[Текст для чтения]
###

В чём причина его поразительной аттрактивности, его привлекательности? «Беня говорит мало, но он говорит смачно. И когда он говорит, хочется, чтобы он сказал что-нибудь ещё». Вот Бабель сказал мало, но смачно, и хочется, чтобы он говорил ещё. И русская литература живёт надеждой обнаружения его текстов, изъятых при аресте в 1940 году. Но дело в том, что феномен Бабеля пока ещё не освещён, не разработан. Я сейчас буду говорить вещи опасные, крамольные. В них, наверное, есть какой-то вызов, но мне так кажется.

###

[Сохранённые материалы]
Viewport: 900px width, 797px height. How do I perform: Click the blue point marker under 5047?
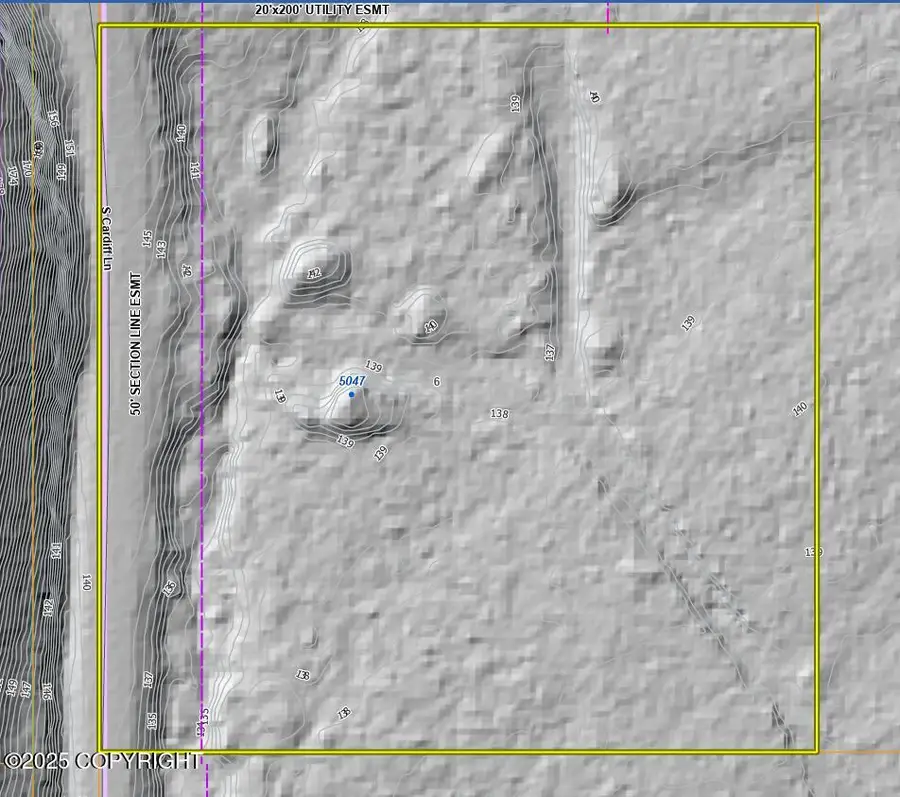(351, 394)
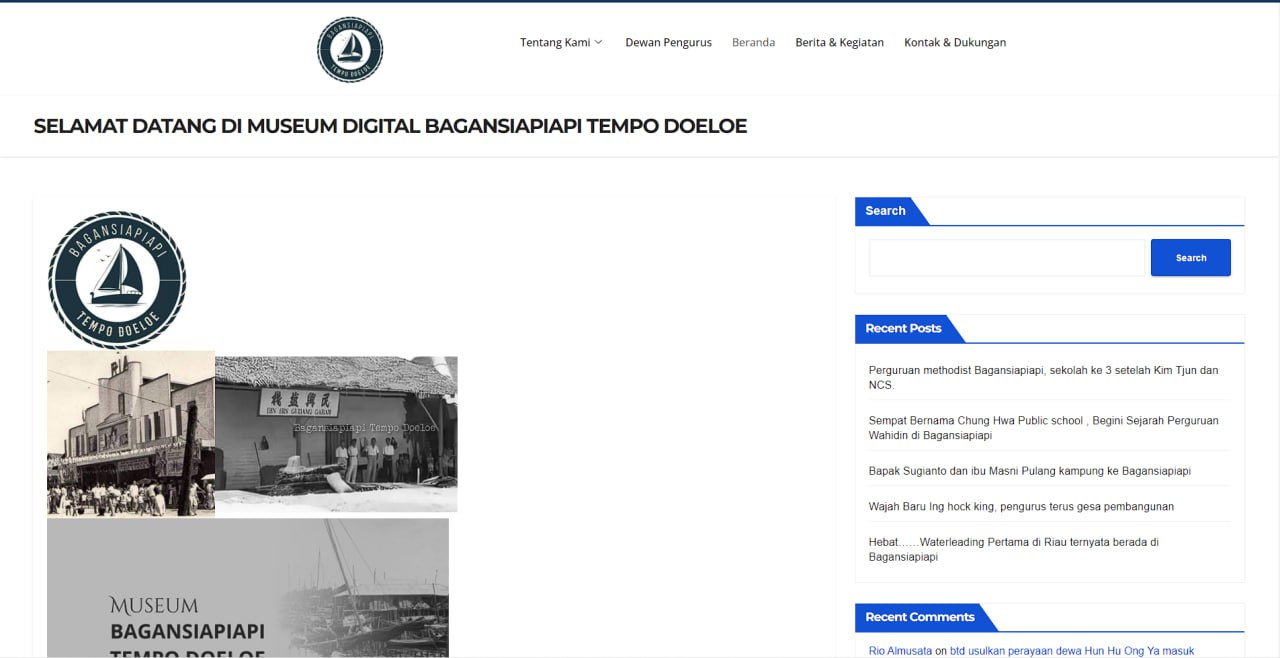1280x658 pixels.
Task: Navigate to Kontak & Dukungan
Action: point(954,43)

###

[Что нужно сделать]
1. Перечислите все предложения текста о Бабеле, которые начинаются с союза «И» или «Но».
2. Изложите содержание текста о Бабеле в двух предложениях.
3. Перепишите из текста о Бабеле отрывок, начиная со слов «В чём причина» и далее до слов «мне так кажется.» включительно.
Материалы здесь никакой роли не играют.

[Ответы к заданиям]
1.
- И когда он говорит, хочется, чтобы он сказал что-нибудь ещё.
- И русская литература живёт надеждой обнаружения его текстов, изъятых при аресте в 1940 году.
- Но дело в том, что феномен Бабеля пока ещё не освещён, не разработан.

2. Привлекательность Бабеля объяснена словами о Бене: он сказал мало, но смачно, и хочется, чтобы он говорил ещё, а русская литература надеется найти его тексты, изъятые при аресте в 1940 году. При этом феномен Бабеля пока не освещён и не разработан, и в тексте обещаны опасные, крамольные суждения о нём.

3.
В чём причина его поразительной аттрактивности, его привлекательности? «Беня говорит мало, но он говорит смачно. И когда он говорит, хочется, чтобы он сказал что-нибудь ещё». Вот Бабель сказал мало, но смачно, и хочется, чтобы он говорил ещё. И русская литература живёт надеждой обнаружения его текстов, изъятых при аресте в 1940 году. Но дело в том, что феномен Бабеля пока ещё не освещён, не разработан. Я сейчас буду говорить вещи опасные, крамольные. В них, наверное, есть какой-то вызов, но мне так кажется.